==== INPUT MATERIAL
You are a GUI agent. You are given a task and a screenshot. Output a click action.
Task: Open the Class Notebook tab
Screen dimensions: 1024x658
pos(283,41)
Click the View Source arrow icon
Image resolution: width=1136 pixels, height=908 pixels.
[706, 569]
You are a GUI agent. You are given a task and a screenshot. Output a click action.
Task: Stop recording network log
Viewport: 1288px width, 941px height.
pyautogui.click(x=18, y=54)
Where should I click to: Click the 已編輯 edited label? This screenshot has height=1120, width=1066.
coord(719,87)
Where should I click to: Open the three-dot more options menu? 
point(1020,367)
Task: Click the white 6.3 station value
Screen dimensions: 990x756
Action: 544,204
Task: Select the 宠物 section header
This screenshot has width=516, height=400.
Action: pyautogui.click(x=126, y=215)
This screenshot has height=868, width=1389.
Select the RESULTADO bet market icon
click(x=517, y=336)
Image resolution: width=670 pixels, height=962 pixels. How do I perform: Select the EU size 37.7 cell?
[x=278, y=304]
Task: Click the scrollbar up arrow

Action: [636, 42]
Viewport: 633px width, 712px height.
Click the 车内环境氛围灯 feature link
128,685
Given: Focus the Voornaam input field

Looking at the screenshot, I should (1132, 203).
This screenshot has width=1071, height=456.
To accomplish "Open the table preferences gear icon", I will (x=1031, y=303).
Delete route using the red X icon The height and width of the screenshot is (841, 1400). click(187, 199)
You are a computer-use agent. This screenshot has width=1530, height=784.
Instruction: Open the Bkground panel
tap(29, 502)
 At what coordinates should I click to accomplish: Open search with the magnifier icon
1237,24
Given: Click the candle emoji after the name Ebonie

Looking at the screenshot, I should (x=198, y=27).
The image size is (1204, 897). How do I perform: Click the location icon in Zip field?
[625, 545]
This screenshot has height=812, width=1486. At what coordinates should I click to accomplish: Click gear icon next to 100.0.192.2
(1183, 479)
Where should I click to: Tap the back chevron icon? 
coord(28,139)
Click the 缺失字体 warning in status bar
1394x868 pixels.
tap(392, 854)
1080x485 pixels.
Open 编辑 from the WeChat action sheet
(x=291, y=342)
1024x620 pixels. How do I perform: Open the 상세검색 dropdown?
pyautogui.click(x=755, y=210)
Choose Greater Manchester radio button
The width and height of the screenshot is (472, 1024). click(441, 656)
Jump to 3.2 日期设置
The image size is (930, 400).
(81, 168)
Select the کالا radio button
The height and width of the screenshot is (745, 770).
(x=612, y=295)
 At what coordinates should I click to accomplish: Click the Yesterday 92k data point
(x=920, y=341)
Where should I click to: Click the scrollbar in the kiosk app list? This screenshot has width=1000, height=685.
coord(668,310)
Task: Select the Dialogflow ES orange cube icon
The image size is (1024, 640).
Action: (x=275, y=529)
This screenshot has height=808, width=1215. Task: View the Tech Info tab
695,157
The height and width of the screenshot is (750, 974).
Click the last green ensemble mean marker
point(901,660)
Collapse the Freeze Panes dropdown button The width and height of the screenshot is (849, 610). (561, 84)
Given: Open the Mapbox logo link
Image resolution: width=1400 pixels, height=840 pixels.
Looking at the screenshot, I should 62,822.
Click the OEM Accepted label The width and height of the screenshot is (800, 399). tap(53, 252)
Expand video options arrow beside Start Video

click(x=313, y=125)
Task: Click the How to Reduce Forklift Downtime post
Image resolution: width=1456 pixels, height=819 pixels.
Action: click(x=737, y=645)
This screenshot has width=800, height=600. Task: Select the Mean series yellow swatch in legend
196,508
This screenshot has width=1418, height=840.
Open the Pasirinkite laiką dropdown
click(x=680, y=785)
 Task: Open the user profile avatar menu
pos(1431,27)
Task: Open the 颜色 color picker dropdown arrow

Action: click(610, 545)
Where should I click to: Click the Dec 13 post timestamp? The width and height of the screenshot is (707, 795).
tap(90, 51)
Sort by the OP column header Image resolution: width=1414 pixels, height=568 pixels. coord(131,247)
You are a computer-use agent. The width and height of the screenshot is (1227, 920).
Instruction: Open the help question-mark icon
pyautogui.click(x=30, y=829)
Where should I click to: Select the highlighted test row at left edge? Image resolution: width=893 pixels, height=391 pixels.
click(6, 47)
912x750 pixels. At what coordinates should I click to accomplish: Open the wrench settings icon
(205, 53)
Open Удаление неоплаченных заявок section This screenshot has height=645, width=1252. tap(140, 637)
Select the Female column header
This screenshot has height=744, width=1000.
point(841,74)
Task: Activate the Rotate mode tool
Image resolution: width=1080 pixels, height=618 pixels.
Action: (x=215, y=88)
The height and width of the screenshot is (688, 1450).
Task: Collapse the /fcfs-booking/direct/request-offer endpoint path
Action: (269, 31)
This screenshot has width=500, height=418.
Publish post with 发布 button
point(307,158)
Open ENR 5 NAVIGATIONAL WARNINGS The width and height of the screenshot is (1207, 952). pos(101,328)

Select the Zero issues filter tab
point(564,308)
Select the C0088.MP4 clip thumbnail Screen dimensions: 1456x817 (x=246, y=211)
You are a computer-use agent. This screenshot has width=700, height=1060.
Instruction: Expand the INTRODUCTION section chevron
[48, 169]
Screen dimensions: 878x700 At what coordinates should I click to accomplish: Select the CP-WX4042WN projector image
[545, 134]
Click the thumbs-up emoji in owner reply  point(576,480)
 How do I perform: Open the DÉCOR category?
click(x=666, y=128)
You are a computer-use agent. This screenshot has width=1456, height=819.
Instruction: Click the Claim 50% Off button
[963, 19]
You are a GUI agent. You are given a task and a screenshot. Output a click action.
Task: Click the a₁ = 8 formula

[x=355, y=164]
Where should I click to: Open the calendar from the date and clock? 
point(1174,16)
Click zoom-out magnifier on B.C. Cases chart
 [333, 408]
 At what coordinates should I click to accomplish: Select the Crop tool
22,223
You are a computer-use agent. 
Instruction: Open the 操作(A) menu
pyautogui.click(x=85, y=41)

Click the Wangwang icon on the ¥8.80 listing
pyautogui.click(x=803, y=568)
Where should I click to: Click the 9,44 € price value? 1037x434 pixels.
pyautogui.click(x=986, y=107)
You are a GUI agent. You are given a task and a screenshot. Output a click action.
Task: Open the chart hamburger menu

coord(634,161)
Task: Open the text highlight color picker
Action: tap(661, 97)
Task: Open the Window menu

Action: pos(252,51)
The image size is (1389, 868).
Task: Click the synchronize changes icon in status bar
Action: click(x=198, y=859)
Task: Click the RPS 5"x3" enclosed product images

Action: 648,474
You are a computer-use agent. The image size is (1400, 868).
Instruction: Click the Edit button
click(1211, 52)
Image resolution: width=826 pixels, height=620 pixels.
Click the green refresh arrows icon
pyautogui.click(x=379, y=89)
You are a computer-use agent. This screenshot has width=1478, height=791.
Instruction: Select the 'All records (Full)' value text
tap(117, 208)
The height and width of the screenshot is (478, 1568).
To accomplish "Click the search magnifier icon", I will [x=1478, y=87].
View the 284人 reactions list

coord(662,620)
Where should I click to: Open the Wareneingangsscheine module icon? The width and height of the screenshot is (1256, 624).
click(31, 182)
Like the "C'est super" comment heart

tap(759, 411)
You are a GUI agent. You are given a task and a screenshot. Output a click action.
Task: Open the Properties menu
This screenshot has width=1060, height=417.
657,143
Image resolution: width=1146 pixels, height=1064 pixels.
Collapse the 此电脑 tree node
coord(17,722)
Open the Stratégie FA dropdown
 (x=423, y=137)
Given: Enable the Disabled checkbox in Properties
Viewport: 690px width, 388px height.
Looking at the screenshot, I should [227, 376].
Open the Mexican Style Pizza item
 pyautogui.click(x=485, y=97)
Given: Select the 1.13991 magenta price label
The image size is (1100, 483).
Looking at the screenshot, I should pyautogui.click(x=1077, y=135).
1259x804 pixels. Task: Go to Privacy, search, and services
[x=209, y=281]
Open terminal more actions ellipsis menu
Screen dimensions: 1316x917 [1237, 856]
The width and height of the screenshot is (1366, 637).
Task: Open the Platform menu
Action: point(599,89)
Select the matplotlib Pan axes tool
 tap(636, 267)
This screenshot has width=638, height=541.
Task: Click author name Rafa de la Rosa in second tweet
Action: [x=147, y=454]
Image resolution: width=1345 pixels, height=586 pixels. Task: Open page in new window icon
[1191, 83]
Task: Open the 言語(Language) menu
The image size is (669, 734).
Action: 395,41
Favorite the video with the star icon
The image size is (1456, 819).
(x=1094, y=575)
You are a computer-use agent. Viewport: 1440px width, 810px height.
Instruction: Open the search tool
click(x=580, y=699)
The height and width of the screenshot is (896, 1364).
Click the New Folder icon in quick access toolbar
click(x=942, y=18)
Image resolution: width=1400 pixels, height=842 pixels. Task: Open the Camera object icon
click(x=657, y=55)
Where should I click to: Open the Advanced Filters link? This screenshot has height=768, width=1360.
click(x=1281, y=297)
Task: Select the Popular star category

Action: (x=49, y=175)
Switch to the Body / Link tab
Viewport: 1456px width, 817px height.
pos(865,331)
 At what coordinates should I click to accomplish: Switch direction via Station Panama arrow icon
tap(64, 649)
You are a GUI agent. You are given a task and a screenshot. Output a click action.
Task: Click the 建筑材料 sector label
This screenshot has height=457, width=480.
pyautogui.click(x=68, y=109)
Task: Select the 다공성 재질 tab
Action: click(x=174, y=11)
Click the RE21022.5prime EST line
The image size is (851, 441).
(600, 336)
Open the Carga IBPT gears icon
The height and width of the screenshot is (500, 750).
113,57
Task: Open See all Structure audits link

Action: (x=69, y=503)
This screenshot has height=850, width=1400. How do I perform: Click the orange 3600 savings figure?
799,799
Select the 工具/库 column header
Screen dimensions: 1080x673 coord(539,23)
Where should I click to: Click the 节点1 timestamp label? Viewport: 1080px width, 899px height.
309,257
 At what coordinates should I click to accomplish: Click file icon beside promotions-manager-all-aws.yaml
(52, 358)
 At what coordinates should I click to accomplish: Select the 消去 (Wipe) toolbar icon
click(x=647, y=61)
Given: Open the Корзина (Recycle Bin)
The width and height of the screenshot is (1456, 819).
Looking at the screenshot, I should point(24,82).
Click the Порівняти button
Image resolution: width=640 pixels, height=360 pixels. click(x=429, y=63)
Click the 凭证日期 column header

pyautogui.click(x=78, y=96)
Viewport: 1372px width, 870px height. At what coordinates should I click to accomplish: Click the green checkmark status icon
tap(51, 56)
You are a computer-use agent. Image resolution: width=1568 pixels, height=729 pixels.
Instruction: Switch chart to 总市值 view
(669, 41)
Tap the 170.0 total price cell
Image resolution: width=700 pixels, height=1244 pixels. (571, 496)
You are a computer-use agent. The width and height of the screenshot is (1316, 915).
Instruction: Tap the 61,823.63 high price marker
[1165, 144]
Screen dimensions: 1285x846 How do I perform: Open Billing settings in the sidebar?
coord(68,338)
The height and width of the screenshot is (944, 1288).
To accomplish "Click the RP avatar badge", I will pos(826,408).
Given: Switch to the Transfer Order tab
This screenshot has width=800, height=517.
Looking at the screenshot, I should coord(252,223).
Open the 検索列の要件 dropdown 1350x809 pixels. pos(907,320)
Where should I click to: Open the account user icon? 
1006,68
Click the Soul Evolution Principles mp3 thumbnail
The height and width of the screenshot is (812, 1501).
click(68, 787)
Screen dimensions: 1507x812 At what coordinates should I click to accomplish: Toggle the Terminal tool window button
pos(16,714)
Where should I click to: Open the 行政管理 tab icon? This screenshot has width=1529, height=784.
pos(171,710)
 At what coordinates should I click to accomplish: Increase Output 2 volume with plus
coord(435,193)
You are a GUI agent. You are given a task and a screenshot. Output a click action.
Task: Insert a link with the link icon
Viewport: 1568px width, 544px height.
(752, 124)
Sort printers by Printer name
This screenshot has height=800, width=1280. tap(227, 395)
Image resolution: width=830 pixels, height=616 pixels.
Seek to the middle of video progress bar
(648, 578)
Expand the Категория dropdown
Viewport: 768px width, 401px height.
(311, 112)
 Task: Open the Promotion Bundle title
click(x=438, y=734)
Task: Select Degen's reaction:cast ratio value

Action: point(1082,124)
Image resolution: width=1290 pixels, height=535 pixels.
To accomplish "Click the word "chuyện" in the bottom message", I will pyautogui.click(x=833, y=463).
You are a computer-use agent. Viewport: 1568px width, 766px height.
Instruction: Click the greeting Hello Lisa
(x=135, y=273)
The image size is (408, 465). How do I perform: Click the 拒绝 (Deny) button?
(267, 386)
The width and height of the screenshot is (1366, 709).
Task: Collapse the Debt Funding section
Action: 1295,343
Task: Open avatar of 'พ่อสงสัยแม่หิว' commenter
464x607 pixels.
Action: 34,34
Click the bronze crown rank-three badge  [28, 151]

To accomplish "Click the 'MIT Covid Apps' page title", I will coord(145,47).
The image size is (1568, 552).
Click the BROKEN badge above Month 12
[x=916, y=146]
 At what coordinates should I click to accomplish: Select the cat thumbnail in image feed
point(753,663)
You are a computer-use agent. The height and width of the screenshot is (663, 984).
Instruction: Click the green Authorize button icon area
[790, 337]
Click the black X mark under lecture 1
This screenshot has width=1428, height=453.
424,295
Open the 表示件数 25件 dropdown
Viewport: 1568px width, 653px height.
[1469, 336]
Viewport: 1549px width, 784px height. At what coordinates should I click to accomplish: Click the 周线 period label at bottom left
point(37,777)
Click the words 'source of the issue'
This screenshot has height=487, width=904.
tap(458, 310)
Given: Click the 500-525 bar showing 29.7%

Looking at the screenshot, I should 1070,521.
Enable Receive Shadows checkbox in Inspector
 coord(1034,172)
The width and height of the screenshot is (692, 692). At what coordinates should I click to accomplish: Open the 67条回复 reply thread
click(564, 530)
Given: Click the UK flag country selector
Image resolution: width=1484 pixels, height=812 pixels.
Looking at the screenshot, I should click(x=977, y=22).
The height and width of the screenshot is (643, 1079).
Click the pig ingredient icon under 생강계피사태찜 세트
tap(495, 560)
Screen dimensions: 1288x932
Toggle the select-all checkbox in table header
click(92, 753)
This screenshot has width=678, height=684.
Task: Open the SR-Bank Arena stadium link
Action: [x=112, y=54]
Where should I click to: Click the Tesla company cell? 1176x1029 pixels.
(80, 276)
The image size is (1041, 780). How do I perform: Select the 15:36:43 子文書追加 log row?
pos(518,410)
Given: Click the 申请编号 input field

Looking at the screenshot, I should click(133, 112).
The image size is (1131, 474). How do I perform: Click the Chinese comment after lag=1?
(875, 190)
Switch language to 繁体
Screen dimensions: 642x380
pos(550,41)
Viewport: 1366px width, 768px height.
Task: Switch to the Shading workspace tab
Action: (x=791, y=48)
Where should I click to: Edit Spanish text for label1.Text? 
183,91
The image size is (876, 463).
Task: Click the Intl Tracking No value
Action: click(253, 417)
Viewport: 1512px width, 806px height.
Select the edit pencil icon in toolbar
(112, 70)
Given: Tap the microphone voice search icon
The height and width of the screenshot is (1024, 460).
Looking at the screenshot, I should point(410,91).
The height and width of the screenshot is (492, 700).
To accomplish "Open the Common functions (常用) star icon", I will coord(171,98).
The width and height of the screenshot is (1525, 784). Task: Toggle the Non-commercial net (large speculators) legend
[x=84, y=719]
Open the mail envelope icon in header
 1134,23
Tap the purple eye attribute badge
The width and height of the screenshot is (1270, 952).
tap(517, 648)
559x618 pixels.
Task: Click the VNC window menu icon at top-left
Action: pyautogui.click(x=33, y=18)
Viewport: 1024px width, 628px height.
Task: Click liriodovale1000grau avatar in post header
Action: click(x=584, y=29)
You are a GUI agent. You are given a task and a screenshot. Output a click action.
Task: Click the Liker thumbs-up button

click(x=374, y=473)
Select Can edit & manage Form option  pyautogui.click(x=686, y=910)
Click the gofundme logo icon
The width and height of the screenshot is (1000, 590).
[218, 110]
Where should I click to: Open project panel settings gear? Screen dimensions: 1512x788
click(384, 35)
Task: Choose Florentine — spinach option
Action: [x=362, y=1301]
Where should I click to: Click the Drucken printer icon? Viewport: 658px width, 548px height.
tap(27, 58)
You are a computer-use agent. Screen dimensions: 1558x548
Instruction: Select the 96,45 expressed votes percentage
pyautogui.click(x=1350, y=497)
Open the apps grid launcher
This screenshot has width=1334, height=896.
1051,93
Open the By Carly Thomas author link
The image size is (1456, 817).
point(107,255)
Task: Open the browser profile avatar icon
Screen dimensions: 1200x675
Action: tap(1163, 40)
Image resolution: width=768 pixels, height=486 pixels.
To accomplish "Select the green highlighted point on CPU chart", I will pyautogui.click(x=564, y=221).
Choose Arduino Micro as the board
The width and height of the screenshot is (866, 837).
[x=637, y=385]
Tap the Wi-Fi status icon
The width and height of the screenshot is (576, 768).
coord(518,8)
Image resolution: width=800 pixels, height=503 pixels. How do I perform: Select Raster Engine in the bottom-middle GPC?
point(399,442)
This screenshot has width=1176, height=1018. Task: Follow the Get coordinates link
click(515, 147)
========
Reproduce the material above, starting at its first line and ending at the line that contains "pyautogui.click(x=18, y=54)", with both ends included.

You are a GUI agent. You are given a task and a screenshot. Output a click action.
Task: Open the Class Notebook tab
Screen dimensions: 1024x658
pos(283,41)
Click the View Source arrow icon
Image resolution: width=1136 pixels, height=908 pixels.
[706, 569]
You are a GUI agent. You are given a task and a screenshot. Output a click action.
Task: Stop recording network log
Viewport: 1288px width, 941px height.
pyautogui.click(x=18, y=54)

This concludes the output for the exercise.